Randomness is key. Fixed 2-second delays are detectable. Random delays between 1-3 seconds look human.

Mouse movements, scrolling, and reading time all contribute to a realistic browsing pattern.

Common Mistakes to Avoid

1. Ignoring response status codes. A 200 response can still contain a CAPTCHA page. Always verify you got actual content.

2. Not handling connection reuse. Without proper Transport config, you'll exhaust file descriptors on Unix systems.

3. Forgetting to close response bodies. Every resp.Body must be closed, even on error responses. Use defer resp.Body.Close() immediately after checking errors.

4. Using default User-Agent. Go's default header screams "I'm a bot." Always set realistic browser headers.

5. Scraping too fast. Even without anti-bot systems, you'll overwhelm servers and get IP banned. Start slow.

Export Your Data

Go makes JSON and CSV export straightforward:

package main

import (
    "encoding/csv"
    "encoding/json"
    "os"
)

type Product struct {
    Name  string  `json:"name"`
    Price float64 `json:"price"`
}

func exportJSON(products []Product, filename string) error {
    file, err := os.Create(filename)
    if err != nil {
        return err
    }
    defer file.Close()
    
    encoder := json.NewEncoder(file)
    encoder.SetIndent("", "  ")
    return encoder.Encode(products)
}

func exportCSV(products []Product, filename string) error {
    file, err := os.Create(filename)
    if err != nil {
        return err
    }
    defer file.Close()
    
    writer := csv.NewWriter(file)
    defer writer.Flush()
    
    // Header
    writer.Write([]string{"Name", "Price"})
    
    // Data
    for _, p := range products {
        writer.Write([]string{p.Name, fmt.Sprintf("%.2f", p.Price)})
    }
    
    return nil
}

Final Thoughts

Go gives you the performance and concurrency to scrape at massive scale. The patterns in this guide handle real-world challenges: rate limits, anti-bots, dynamic content, and network failures.

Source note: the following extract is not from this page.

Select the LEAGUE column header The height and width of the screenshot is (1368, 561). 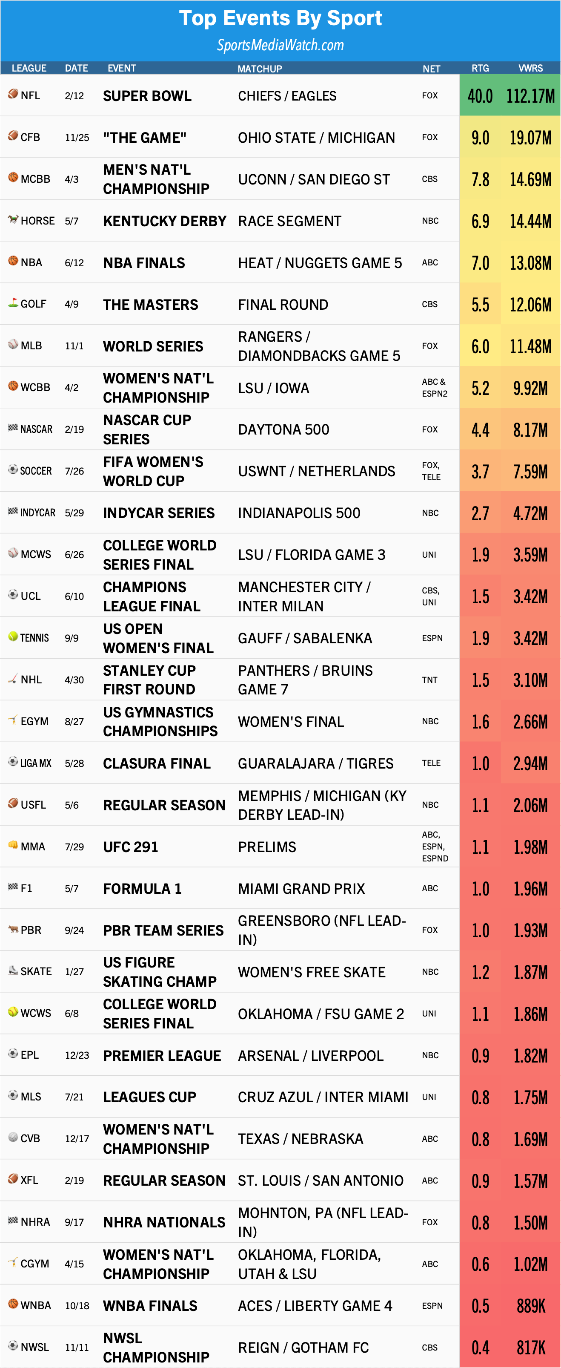[29, 68]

Start with net/http and goquery for simple sites. Add Colly when you need crawling. Use chromedp only when JavaScript rendering is required.

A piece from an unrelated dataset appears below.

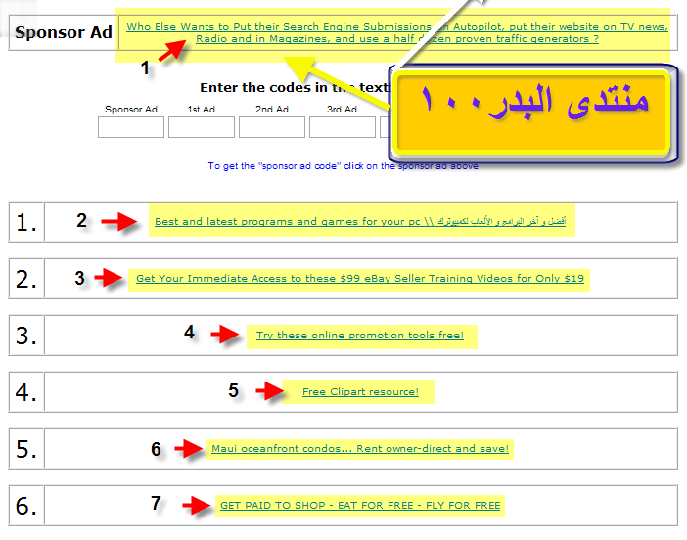Select the 2nd Ad code input field
The width and height of the screenshot is (687, 540).
pos(271,127)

For production deployments, combine header rotation, proxy rotation, and TLS fingerprint spoofing. Layer these defenses based on how aggressive the target site's protection is.

The code examples above are production-tested patterns. Adapt them to your use case, respect site terms of service, and scale responsibly.

Next Steps

  • Explore Rod for an alternative headless browser library with stealth features
  • Learn about CycleTLS for advanced TLS fingerprint spoofing
  • Build a distributed scraper using Go's native RPC or message queues like NATS
  • Implement database storage with PostgreSQL or MongoDB drivers

FAQ

How fast can Go scrapers run compared to Python?

Go scrapers typically run 3-5x faster than equivalent Python scrapers on CPU-bound parsing tasks and 2-3x faster on I/O-bound network requests. The gap widens with concurrency since Go's goroutines have less overhead than Python threads.

Can Go scrape JavaScript-rendered pages?

Yes. chromedp controls a real Chrome/Chromium browser and can render any JavaScript content. Rod is another popular option with additional stealth features built-in.

How do I avoid getting blocked?

Rotate User-Agents and headers, use residential proxies, implement rate limiting, and consider TLS fingerprint spoofing for heavily protected sites. Start with 1 request per second and increase gradually.

Scraping publicly accessible data is generally legal in most jurisdictions. However, respect robots.txt, terms of service, and avoid scraping personal data or bypassing authentication. Consult legal counsel for your specific use case.

What's the best Go library for beginners?

Start with Colly. It handles cookies, redirects, rate limiting, and parallel requests automatically. Once you understand the fundamentals, drop down to net/http and goquery for more control.